The teenager in your portfolio
In investment markets, currencies are the closest cousin to the teenager age cohort. They are unpredictable on timing; often annoyingly right on processes that our pre-conceived minds ignore; absolute in attitude; and prone to external influences.
Getting the A$ exchange rate into investment markets therefore may require reconsidering the approach of recent years. Things change rapidly and tend to extremes. Since 1983 “float” of the A$, its exchange rate against the US$ has seen extremes of below 0.5, and that of over-parity. Both made little sense if one used traditional valuation methods, but reflected the times.
Unlike the typical factors in investment decisions based on independent variables, currencies are entirely relative. Sure, money under the mattress may be absolute; this does not count, as it is not a currency trade, it is not paired against anything but spending power.
Exchange rates influence most portfolios via unhedged equity holdings, usually hedged global fixed income with potential benefit from the differential, and then a considered approach to global alternatives that may trade currency views, or locked-in long term investments based on a maturity date. Private equity and debt that does not hedge could have a big swing factor in the outcome for an Australian-based investor.
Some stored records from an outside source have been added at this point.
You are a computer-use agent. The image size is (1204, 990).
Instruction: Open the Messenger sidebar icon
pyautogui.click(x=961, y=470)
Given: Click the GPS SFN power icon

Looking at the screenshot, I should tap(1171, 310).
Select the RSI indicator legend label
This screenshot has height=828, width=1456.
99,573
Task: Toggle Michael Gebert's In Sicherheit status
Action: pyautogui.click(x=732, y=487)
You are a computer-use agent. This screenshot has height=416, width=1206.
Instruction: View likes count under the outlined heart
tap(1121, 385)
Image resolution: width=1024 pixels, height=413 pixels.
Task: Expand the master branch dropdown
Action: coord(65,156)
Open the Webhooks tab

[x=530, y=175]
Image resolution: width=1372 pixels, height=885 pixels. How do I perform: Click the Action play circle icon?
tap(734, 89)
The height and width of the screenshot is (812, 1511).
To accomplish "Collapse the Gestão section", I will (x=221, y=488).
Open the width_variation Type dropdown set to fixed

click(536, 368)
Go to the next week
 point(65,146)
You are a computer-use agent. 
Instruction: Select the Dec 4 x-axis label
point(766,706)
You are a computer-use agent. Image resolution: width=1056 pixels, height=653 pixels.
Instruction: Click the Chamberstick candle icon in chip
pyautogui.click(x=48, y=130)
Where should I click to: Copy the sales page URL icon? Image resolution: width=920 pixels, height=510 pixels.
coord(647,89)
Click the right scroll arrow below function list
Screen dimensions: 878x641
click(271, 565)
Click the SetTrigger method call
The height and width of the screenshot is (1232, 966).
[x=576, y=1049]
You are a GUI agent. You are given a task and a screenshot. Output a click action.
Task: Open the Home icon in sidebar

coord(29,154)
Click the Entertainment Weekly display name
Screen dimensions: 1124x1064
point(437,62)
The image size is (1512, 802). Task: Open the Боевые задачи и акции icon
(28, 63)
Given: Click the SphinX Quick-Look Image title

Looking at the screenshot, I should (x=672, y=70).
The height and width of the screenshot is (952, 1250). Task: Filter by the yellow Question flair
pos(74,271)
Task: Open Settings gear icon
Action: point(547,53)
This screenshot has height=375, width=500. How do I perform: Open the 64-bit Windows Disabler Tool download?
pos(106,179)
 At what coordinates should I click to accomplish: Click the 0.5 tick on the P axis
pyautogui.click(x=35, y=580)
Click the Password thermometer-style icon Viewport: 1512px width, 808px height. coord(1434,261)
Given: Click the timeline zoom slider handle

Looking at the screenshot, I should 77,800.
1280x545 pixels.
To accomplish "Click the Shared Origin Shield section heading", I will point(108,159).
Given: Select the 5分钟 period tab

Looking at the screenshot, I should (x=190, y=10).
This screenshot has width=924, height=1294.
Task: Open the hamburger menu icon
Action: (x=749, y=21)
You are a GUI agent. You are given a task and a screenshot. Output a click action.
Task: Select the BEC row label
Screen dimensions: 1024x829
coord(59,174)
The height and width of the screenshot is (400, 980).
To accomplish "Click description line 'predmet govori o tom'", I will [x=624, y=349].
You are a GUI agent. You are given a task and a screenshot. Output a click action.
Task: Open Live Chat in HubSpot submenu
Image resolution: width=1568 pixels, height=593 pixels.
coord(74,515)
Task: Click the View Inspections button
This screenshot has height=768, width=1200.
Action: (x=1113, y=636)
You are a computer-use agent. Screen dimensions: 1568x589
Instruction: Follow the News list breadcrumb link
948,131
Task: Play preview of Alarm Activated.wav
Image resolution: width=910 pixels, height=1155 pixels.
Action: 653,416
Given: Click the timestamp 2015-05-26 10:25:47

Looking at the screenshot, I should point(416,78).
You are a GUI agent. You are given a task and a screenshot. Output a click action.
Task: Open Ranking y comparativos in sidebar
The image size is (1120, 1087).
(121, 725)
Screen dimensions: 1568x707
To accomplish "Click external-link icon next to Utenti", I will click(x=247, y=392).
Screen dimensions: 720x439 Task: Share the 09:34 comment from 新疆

The conforming approach on currency positioning is to estimate fair-value using fundamental traditional inputs of interest rate, inflation and growth metrics. Most investment banks add a twist to that to arrive at in-house forecasts.
In recent years, the view has been that the A$/US$ rate should sit between 0.65-0.70 US cents. Today, the fair-value rate is around 0.73-0.77. Of course, that is only to the US$. Back of mind, revert to thinking of it as a teenager – it is likely to overshoot the judgement at some stage.
Relative weakness in the US$ has been a recent phenomenon. It had Bradbury-like (of speed skating fame) characteristic in recent years of being the least worst, but more importantly there has been a relatively large variation in the hedging return for European and Japanese investors. In the meantime, the A$ sits on resilient commodity prices and positive bond yields.
Now things are messy. Higher rates and capital flows into the US are no longer a given. China is less willing to adhere to US calls to weaken its currency and is increasingly expected to require that currency transactions reflect its domain rather than reference others. Examples are energy and iron ore, as well as a raft of consumer goods, where the benchmarks are still based on the US$.
The days of a free ride on unhedged US holdings are over. Excess returns from equity holding in high-growth US tech stocks and the bonus of exchange rates may need a recheck.
Simplistically, one would therefore hedge. But that is a US$-centric view and ignores the possibility the Yen and Euro are on the other side of US$ weakness. Further, it is abstract intra-company exchange-rate sensitivity given global operations and how each company deals with variations in its currency exposure, for example differential tax and cost allocations. A few funds offer a dynamic currency overlay which may be a useful addition now.
It makes sense to reconsider all currency sensitivity in a portfolio. That gets around a dogmatic view on the myriad of possible outcomes. Any excess exposure to one exchange rate requires a good case. Today there are few, therefore a cautious slant against the US$ is consensus. Emerging market, gold and possibly European investments could over-deliver if exchange rates deal a helping hand.